▶ Written task:
Which lines of the material below contain the word "menu"? Locate each one, matching case exactly, and copy it out in full.

▶ Input records:
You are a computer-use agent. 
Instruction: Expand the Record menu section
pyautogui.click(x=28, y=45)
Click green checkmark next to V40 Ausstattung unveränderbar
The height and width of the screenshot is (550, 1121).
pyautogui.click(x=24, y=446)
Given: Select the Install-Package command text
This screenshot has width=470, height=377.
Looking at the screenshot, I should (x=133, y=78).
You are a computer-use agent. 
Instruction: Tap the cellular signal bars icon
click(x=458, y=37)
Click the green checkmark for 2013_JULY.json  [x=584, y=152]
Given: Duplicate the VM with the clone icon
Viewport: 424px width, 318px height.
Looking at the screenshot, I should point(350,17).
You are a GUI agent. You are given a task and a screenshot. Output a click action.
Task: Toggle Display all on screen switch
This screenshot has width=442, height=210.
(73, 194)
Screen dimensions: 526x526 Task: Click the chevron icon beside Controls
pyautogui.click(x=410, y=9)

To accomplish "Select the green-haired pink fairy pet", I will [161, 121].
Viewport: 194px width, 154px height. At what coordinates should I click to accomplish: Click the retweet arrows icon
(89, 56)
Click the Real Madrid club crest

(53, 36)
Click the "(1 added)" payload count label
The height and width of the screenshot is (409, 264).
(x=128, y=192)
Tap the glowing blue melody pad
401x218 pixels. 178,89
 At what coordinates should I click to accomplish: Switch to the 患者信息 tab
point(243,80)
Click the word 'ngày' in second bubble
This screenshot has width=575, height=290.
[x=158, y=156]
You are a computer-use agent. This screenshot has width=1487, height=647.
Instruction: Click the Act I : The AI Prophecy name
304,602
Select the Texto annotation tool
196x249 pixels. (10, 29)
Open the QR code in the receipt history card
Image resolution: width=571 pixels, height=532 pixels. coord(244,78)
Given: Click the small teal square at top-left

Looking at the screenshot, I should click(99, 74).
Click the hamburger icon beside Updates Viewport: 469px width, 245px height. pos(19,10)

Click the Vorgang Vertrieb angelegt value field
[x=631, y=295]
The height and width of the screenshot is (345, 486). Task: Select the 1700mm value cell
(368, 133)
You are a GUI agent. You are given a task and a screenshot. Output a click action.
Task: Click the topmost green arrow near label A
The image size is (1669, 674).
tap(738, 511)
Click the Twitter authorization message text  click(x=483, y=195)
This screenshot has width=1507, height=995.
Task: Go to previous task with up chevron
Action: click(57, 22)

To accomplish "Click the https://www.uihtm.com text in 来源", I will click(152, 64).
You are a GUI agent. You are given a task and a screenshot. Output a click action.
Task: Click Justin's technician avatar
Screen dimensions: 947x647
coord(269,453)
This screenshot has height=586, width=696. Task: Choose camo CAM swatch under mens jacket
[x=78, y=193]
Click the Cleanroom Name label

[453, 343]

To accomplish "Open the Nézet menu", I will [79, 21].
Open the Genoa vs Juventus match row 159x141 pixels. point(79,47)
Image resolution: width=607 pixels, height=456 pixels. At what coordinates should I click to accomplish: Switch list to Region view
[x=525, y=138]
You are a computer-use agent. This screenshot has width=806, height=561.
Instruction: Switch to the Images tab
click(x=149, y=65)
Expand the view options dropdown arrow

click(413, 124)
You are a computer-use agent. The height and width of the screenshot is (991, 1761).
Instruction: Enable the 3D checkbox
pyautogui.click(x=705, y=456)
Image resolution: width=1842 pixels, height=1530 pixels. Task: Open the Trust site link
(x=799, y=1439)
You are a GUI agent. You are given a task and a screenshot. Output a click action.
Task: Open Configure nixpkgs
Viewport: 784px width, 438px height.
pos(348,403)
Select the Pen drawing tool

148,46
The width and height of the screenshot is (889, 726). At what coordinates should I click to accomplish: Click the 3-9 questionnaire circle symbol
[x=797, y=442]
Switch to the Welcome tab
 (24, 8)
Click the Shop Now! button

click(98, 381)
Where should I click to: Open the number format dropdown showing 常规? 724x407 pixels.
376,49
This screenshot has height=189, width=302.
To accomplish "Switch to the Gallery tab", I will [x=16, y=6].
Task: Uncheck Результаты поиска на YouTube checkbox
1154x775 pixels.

▶ Response:
Instruction: Expand the Record menu section
To accomplish "Open the Nézet menu", I will [79, 21].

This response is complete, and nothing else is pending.